Bitch (2017) [Fantasia International Film Festival 2017]

A stay-at-home mom is overworked, under-cared-for, and finally snaps.  As she turns into a dog version, or a literal bitch, her clueless husband wants to save face more than anything else.

Written and directed by Marianna Palka, Bitch is one of those movies that is rare and hard to create, one where the story, direction, and acting all come into place to create something special.  Here she creates an odd tale that will resonate with housewives everywhere as well as with working spouses who seem to do it all while their significant other does very little at home or to support them outside of paying for everything.  The film and its characters explore family ties and dynamics and what happens to them when one key member cannot function anymore.  The characters built here are fantastic and realistic in their crazy situation.  Love and care are central themes as well as self-discovery and the importance of caring.  Palka creates a relatable story from a completely crazy premise.  Her characters feel familiar and connect easily with the audience.

The cast here does a fantastic job with the situation they are put in.  Marianna Palka herself plays the titular Bitch, the over-stressed mom of four who loses her mind.  Her transformation into a vicious, scared dog is fascinating to watch as she gives it her all.  How she manages to show emotions and communicate in this state is amazing.  She just gives one of those performances that will mark viewers.  Playing her husband is Jason Ritter who plays him as kind of a caring asshole who is a tough nut to crack but has many layers to his character.  He does this with talent and conviction.  Playing the lead’s sister, Jaime King adds a lot of care and tenderness to her character that creates a sort of balance to the other adults portrayed.  The kids are played fantastically well by young actors Brighton Sharbino, Rio Mangini, Jason Maybaum, and Kingston Foster, each having to deal with some very challenging roles and emotions in terms of relating to children who’s mom has turned into a dog.  They do this with talent and that sweetness and innocence kids can have in even the hardest of situation sometimes.  All of these performances show a care from the entire cast and from the writer/director in terms of wanting to make this crazy story into something that is touching and emotional.

The film’s cinematography by Armando Salas creates a very direct approach and head-on look for the story and its characters.  The camera never flinches or avoids the main emotions by keeping them out of frame.  It’s on the characters, watching their emotions, letting them transfer these to the viewer who will inevitably connect at one point or another with the one of the leads, may it be through their family connections, their relationships, or the strain in their mental and emotional capacities.

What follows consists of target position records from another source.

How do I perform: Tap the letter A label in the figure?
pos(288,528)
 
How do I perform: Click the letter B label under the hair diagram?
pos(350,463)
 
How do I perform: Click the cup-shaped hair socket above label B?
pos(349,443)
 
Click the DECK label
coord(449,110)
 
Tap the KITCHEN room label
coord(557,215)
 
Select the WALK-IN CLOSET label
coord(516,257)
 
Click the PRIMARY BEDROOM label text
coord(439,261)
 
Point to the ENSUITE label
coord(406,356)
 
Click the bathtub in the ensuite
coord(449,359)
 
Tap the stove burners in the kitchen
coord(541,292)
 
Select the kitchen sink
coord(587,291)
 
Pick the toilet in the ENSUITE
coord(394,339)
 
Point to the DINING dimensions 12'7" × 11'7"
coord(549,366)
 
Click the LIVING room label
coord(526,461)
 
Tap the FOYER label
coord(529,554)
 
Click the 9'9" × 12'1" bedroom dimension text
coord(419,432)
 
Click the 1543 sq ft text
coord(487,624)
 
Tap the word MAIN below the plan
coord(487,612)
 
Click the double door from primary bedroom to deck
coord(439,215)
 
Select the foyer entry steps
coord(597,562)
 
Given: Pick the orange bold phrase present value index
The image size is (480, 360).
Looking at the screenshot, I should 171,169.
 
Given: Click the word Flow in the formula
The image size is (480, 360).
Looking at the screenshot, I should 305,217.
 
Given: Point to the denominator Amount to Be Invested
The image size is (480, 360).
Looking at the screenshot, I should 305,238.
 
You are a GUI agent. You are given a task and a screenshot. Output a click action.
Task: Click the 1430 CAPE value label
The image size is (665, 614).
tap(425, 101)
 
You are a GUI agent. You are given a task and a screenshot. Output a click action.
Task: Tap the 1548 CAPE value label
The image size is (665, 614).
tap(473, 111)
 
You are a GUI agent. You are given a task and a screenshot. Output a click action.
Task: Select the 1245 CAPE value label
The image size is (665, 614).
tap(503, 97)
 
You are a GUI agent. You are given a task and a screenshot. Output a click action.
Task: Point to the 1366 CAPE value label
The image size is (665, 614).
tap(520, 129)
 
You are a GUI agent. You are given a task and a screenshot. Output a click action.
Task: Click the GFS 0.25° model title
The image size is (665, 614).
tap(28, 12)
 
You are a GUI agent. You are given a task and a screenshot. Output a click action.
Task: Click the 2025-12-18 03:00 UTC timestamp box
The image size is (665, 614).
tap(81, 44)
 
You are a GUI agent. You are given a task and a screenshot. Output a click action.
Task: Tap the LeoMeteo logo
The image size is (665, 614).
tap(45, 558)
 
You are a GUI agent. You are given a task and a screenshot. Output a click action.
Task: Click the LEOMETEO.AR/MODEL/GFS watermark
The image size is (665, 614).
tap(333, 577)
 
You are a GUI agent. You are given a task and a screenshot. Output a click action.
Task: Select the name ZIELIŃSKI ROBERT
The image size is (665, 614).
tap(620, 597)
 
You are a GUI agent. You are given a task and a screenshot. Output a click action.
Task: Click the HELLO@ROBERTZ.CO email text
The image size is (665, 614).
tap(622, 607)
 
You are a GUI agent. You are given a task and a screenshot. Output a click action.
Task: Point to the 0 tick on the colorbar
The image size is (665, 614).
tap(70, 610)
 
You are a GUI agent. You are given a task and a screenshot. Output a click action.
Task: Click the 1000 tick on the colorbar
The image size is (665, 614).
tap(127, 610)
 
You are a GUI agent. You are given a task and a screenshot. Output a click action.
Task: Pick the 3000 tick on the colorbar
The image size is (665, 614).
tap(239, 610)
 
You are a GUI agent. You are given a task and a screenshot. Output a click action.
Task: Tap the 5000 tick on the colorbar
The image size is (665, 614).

Bitch is one of those movies that have a crazy premise for a story that needs it to break some barriers and show emotions dead-on.  It’s a movie filled with emotions and feelings, but not one of those lovey-dovey or TV-style movies.  It’s raw and emotional; it shows the truth of being an over-worked person with too much stress, too little support, and no real outlet.  The way the story is built and acted is fantastic and connects with the audience in way that slowly builds throughout the film.

Fantasia International Film Festival runs from July 13th to August 2nd.